Justdisappointed Tue 05-Jan-16 22:18:23

Another vote for selfish prick. My STBXH did this A LOT and it's especially annoying as you're imprisoned in the house (and he knows it).

magpie17 Tue 05-Jan-16 22:23:02

Sorry OP but he sounds horrible. I could not be married to a man who behaved this. Actually, I was married to a man who behaved like this - I divorced him. If I was you I would consider the same action...

TiredMummy2015 Tue 05-Jan-16 22:24:17

He will say I'm bring too hard on him because he has" done everything" whilst off work over Xmas. He has done a lot with the toddler ( though he doesn't get his breakfast until at least 9am) and most of the cooking. I've done everything for the baby, all night feeds, all of the laundry.

I see it as him
Pulling his weight at last, he sees it as him being " amazing".

DraenorQueen Tue 05-Jan-16 22:27:53

No point talking to him until he sobers up. Tomorrow he will act like nothing happened or try and turn it around on me and say I was out of order.
See - in my head I could just about forgive the drunkenness....the selfishness... perhaps. BUT arseholes who have the gall to turn it round like this are just flawed.... horrible, dysfunctional people. He doesn't respect you as an equal very much, does he?!

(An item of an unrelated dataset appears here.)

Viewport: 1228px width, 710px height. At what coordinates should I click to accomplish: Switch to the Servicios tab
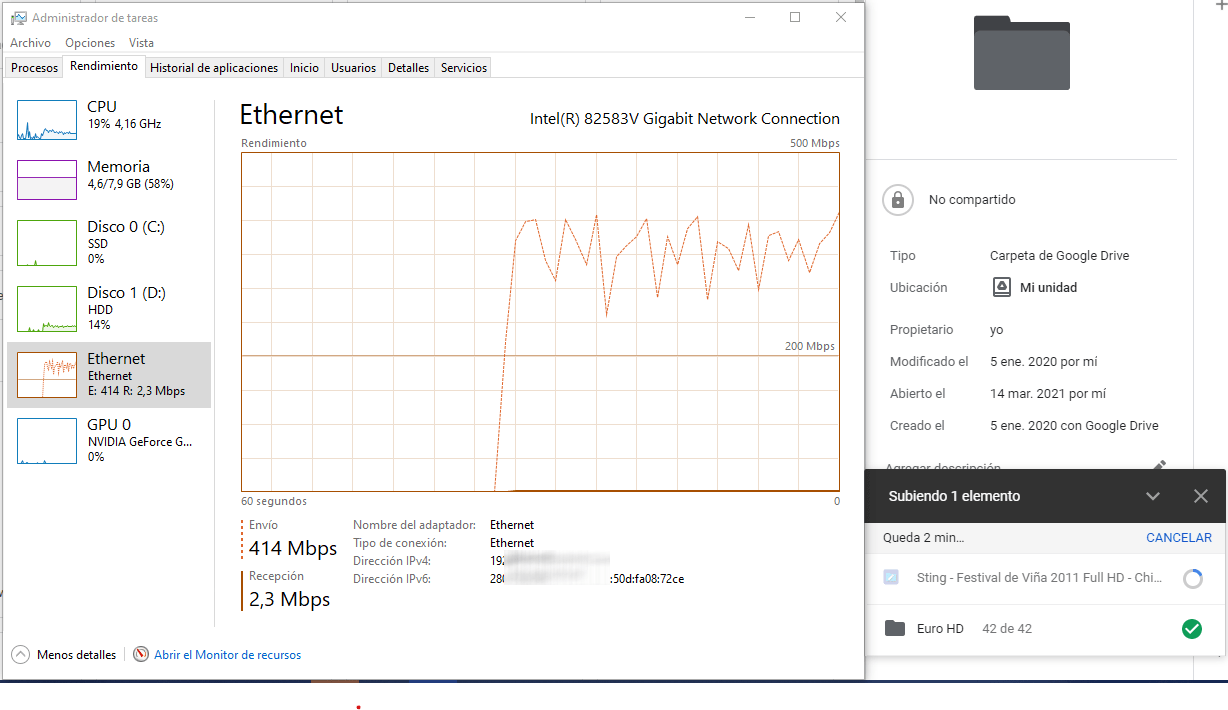[x=464, y=68]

TiredMummy2015 Tue 05-Jan-16 22:28:53

I don't think he respects me full stop.

kittybiscuits Tue 05-Jan-16 22:31:09

Not much point talking to him tomorrow then, if he doesn't respect you and will be intent on deflecting blame and minimising his actions.

bjrce Tue 05-Jan-16 22:34:03

Op. You are absolutely shattered!

When you have dc as young as you have, the events today/ thus evening is enough to tip you over the edge.
One thing my friends and I always say re men and raking care if babies, they really haven't a clue how difficult it can be most days.
The whole takeaway episode was v frustratingly for you because firstly you had to wait ages for it and second he didn't even get you what you wanted.
Try and relax, have a bath or a drink to calm yourself down. Try not to stay angry, the only person you are upsetting us yourself. I really feel for you. We've all had those daysflowers

TiredMummy2015 Tue 05-Jan-16 22:49:56

I'm more annoyed that he took it upon himself to go to the pub when he got off the train! Like he has the right to just do whatever he wants, whenever he wants! He knew I was expecting him.

timelytess Tue 05-Jan-16 22:52:08

Can I say 'Bastard, bastard, bastard!' or is that not allowed on MN?
flowers for you, OP.

lavenderhoney Wed 06-Jan-16 00:10:10

Yes, he's a nightmare and not what you'd expected.

Rest and think- and there's no rush, thinking takes time,

And it did happen and you are v rightly pissed off. I bet if you'd been alone you'd have organised food for this very type of occasion because you knew you'd have no help.

TiredMummy2015 Wed 06-Jan-16 10:16:43

He had gone off to work without a word. I will get an email later either telling me I was out of order, or saying he is sorry but I completely overreacted. That he didn't think I'd mind or some other such bollocks.